Inflation in Europe decreased to an annual rate of 2.4% in February, down from 2.5% in January, signaling a potential interest rate cut by the European Central Bank. The lower inflation rate was attributed to a decline in energy prices and France recording a rate of only 0.9%, according to Eurostat.
This development aligns with the ECB's efforts to bring inflation back to its target of 2% while focusing on bolstering modest economic growth. The upcoming rate-setting council meeting is anticipated to result in a quarter-point reduction in the benchmark rate to 2.5%, aiming to facilitate borrowing for investments in housing and business expansion.
The economic concerns stem from the eurozone's stagnant performance in the final quarter of 2024, influenced by consumer caution due to inflation, apprehensions over potential US tariffs, and political uncertainties in France and Germany. Recent surveys indicate minimal growth in the eurozone economy for February.

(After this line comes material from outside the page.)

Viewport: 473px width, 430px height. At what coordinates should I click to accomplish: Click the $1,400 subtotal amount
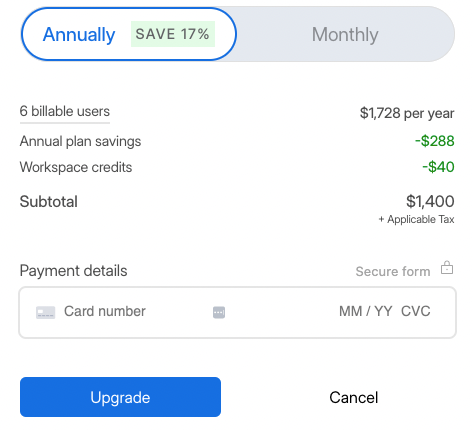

During the upcoming meeting, ECB President Christine Lagarde may provide insights into the extent of rate cuts. Despite the decline in inflation from its peak in 2022, certain price indicators, particularly in services, remain elevated. The bank's previous stance on the benchmark rate restricting growth might be revised, hinting at a more conservative approach to future rate cuts.
An ECB official highlighted that recent economic shifts could limit the extent of rate reductions, suggesting a change in the inflation risk outlook. The neutral rate, indicating a balanced economic state, has reportedly increased in recent years, influencing the ECB's monetary policy decisions.